# Data provided:
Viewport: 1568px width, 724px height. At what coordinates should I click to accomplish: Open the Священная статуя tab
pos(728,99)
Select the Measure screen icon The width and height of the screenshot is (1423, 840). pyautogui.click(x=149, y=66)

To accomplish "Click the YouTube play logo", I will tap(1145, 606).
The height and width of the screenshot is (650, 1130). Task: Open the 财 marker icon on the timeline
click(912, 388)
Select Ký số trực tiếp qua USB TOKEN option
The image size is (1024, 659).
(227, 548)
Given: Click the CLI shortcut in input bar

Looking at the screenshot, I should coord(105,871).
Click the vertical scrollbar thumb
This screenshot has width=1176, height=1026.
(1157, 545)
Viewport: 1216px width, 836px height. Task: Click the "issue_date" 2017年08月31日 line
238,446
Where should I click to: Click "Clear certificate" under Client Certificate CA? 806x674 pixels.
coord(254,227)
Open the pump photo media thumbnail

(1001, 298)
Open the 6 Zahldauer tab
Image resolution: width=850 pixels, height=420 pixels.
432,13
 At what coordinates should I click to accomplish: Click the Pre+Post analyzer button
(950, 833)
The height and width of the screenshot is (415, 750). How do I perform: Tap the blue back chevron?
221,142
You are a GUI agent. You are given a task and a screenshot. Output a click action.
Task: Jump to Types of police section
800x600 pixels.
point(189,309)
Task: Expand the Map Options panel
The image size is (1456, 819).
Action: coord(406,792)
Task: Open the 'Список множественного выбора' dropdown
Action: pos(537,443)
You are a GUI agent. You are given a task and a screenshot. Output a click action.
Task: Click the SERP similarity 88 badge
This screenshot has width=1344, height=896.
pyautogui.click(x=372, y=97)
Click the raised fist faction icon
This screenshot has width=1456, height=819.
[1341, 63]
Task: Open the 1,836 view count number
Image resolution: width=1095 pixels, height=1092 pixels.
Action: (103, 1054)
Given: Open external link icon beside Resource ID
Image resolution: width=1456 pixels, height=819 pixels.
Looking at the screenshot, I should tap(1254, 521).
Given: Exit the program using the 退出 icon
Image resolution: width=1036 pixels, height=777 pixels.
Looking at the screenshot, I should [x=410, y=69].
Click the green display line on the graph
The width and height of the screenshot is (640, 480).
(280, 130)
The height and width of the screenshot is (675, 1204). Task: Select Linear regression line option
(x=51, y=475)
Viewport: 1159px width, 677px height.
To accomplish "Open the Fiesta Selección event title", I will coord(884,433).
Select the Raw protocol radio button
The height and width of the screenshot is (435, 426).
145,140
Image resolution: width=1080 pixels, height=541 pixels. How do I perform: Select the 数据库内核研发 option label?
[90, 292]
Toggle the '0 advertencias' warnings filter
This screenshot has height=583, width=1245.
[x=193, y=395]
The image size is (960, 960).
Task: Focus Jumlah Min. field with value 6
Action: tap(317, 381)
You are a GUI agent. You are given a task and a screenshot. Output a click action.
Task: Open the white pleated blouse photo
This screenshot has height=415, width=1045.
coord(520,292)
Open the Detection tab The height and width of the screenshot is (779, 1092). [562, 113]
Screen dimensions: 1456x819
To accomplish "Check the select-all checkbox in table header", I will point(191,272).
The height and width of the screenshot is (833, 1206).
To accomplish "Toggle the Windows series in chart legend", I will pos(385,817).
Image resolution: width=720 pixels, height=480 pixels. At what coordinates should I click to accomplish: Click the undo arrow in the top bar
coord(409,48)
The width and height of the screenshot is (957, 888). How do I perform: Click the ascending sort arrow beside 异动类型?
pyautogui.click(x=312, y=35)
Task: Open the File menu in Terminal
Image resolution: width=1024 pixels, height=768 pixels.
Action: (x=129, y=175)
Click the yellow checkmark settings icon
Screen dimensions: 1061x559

# Short task:
Count the lines in the records above that contain the word "size". Reply with the number alone.

# Output:
3